→ **What is required**
Count the lines in the records below that contain the string "width", treating uppercase and lowercase as different. Reply with the number only.

* START Items *

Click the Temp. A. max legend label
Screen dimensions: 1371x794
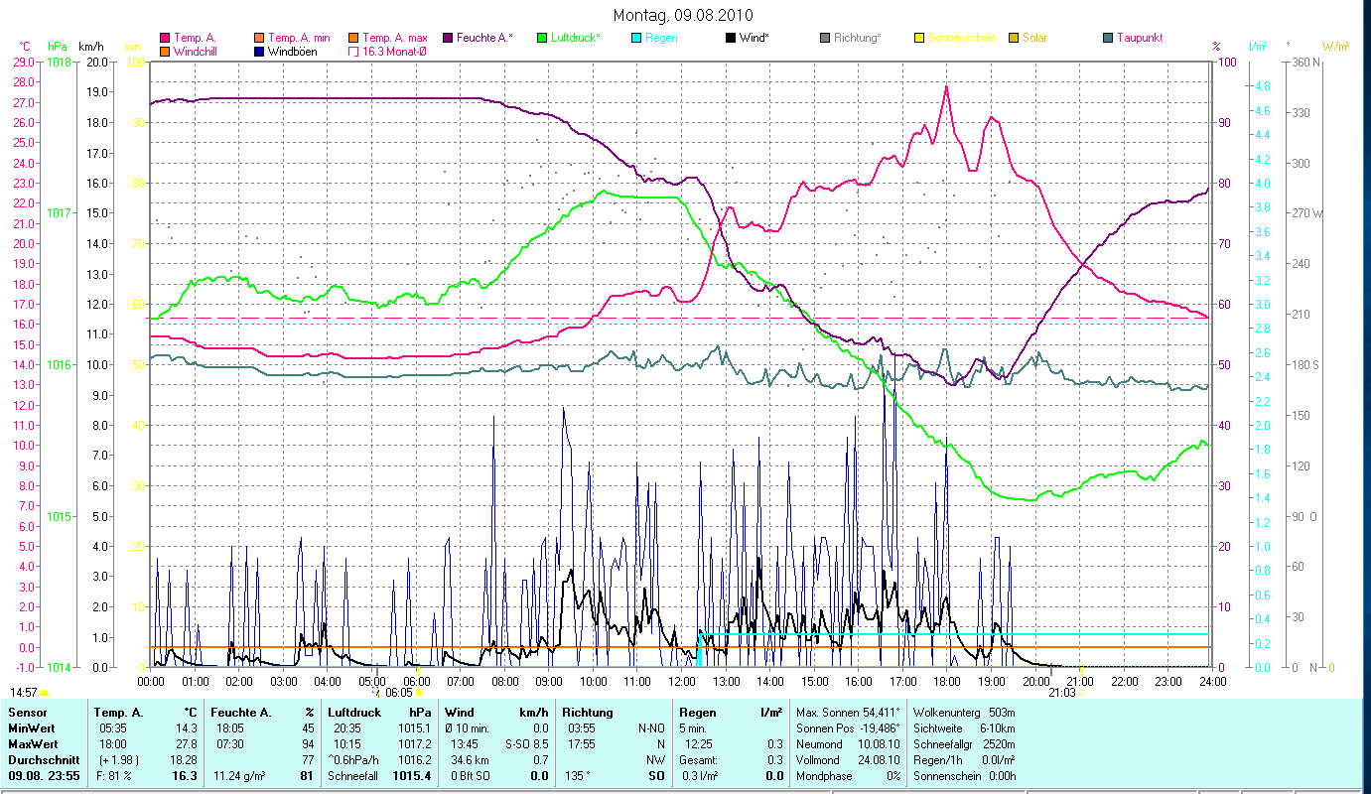[x=395, y=38]
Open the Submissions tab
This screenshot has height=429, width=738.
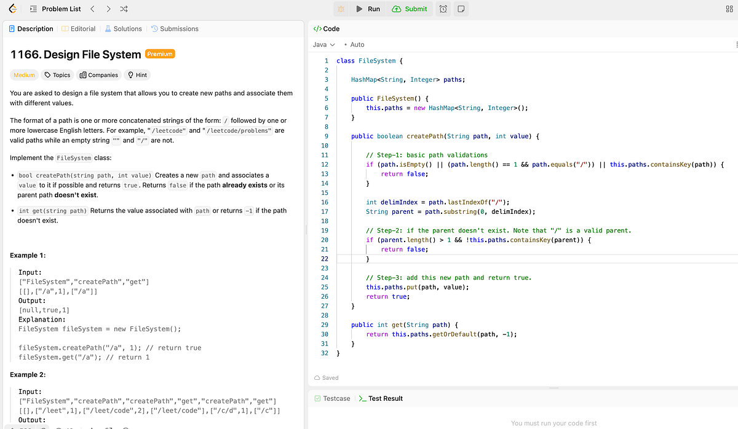point(177,28)
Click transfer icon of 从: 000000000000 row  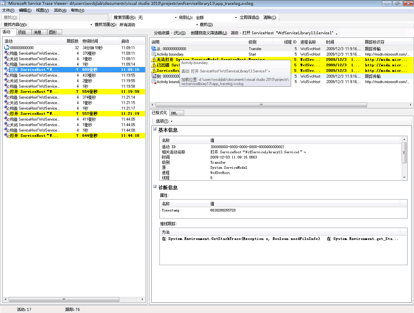pos(154,49)
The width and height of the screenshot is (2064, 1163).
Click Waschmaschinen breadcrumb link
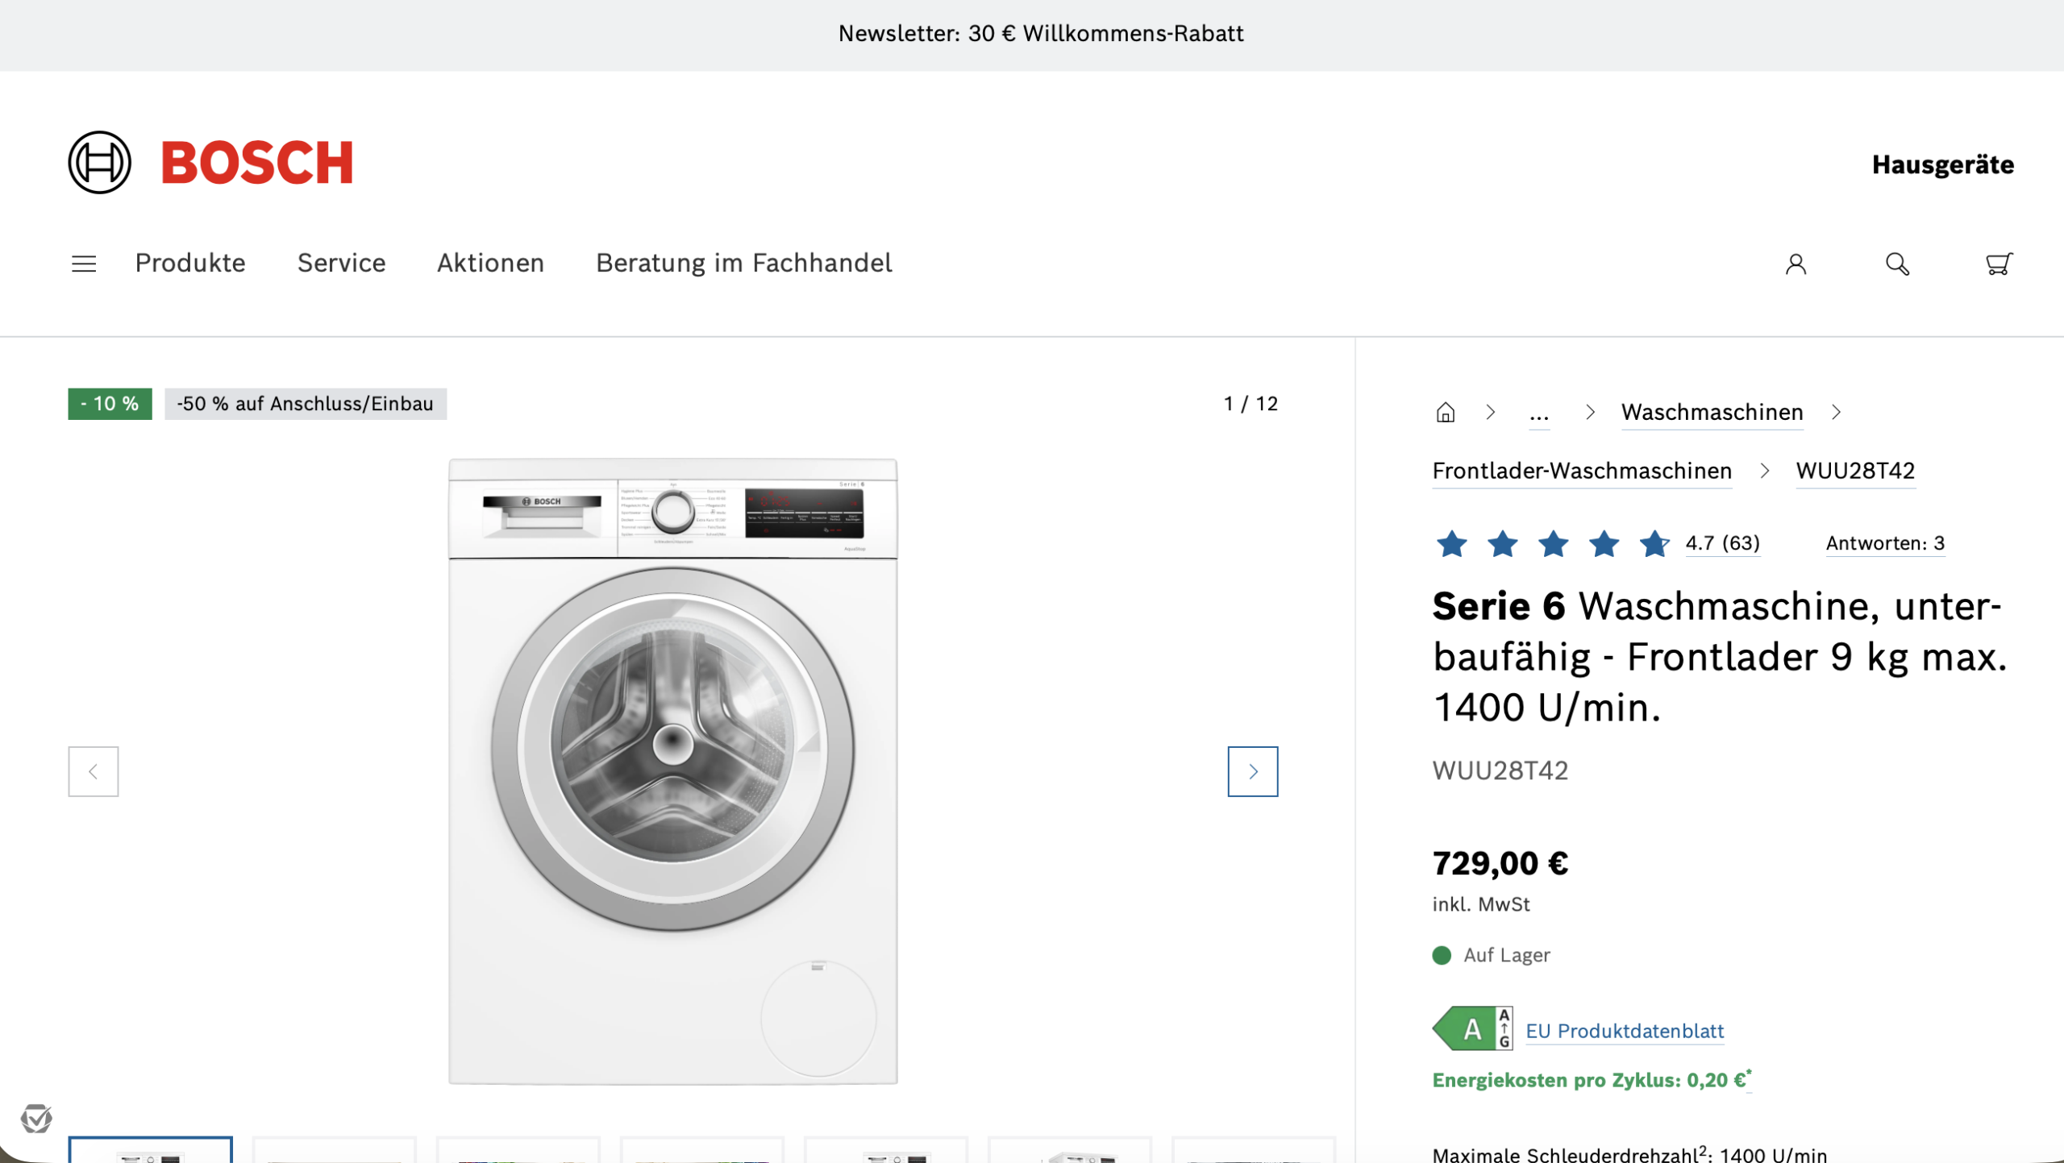[1712, 413]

* END Items *

→ **Output of the task**
2